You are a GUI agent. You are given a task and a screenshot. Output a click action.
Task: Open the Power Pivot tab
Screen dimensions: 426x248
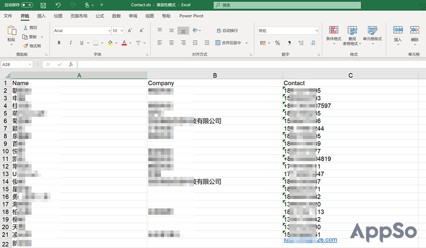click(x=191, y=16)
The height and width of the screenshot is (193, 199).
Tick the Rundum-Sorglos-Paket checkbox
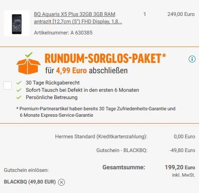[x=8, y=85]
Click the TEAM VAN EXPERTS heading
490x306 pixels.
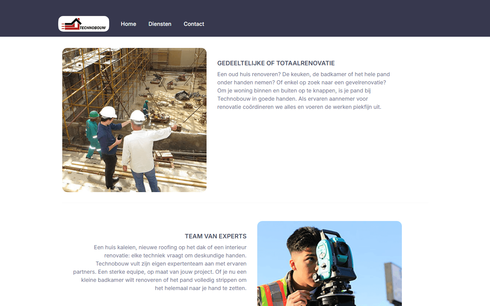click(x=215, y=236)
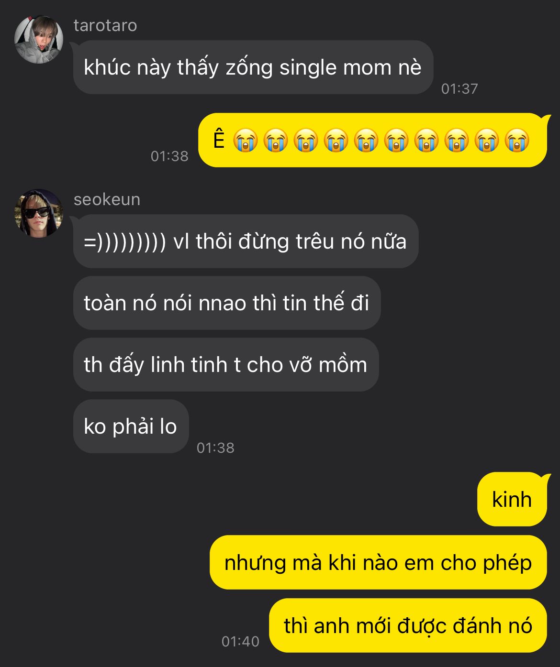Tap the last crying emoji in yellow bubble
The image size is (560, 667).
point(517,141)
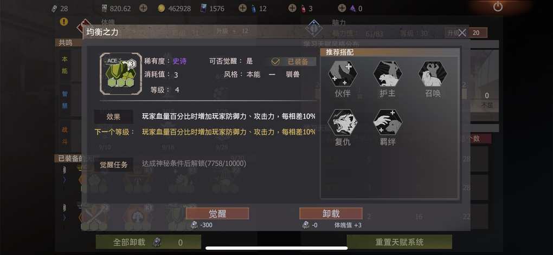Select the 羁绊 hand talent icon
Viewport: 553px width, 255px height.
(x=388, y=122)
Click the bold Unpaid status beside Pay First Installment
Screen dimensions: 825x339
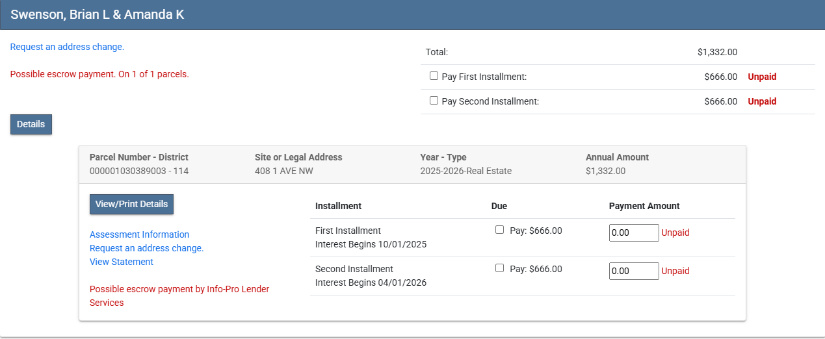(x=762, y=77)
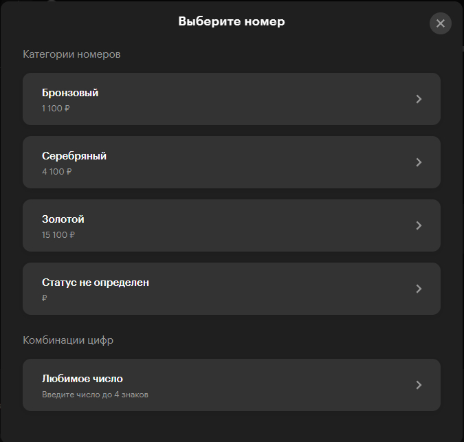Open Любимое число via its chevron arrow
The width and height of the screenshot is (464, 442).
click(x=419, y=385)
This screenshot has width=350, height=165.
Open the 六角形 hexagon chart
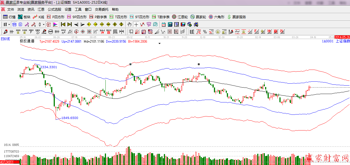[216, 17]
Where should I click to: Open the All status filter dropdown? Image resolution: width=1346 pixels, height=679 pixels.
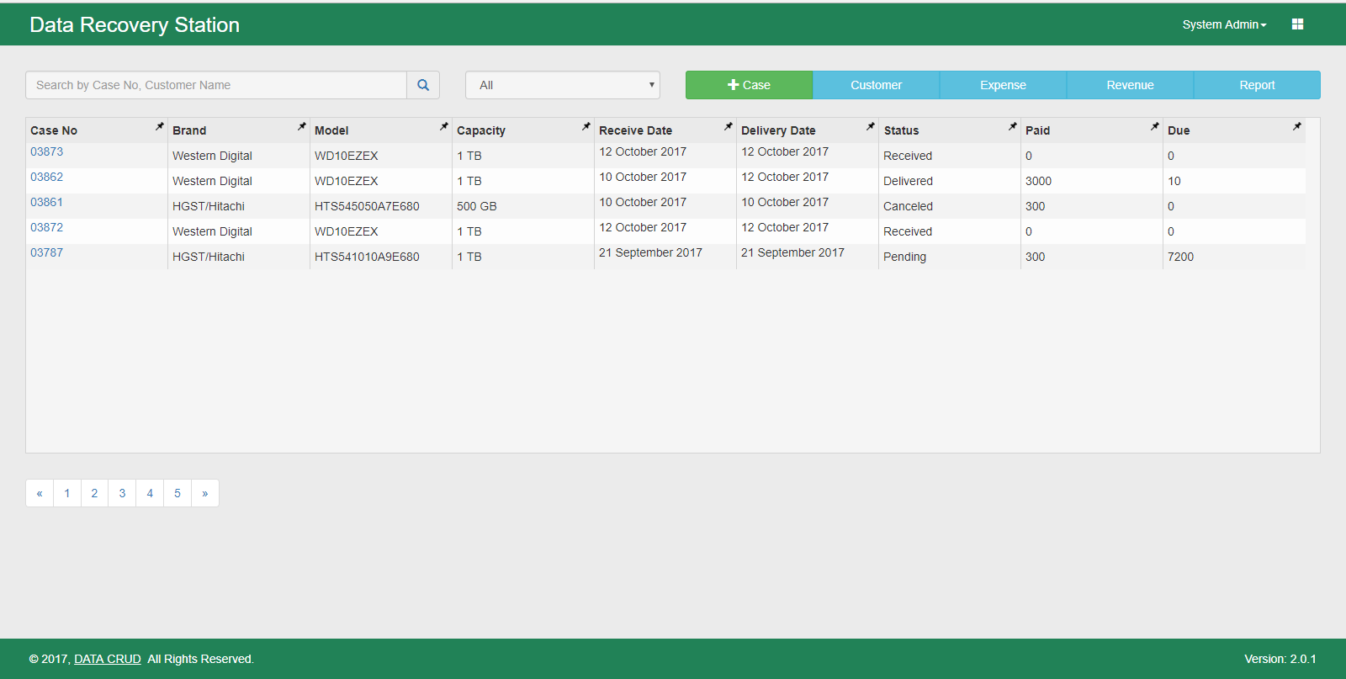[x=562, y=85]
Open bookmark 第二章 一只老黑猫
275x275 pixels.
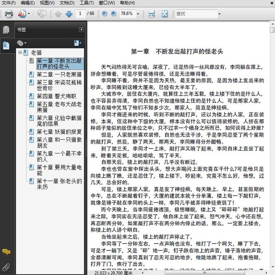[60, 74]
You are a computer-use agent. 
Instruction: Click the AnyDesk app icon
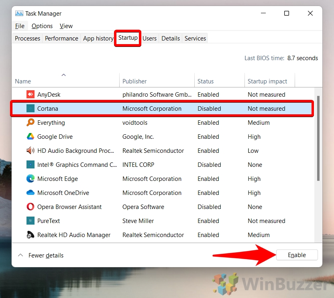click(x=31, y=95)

——————————

◆ Problem statement ◆
Leaving out the pictures, restate each line of the listing above verbatim, from the opening line to the line bearing "Click the TEAM VAN EXPERTS heading", inclusive, and no more.

◆ Problem solution ◆
You are a GUI agent. You are given a task and a screenshot. Output a click action.
Task: Open the Power Pivot tab
Screen dimensions: 426x248
click(x=191, y=16)
The height and width of the screenshot is (193, 199).
Tick the Rundum-Sorglos-Paket checkbox
[x=8, y=85]
Click the TEAM VAN EXPERTS heading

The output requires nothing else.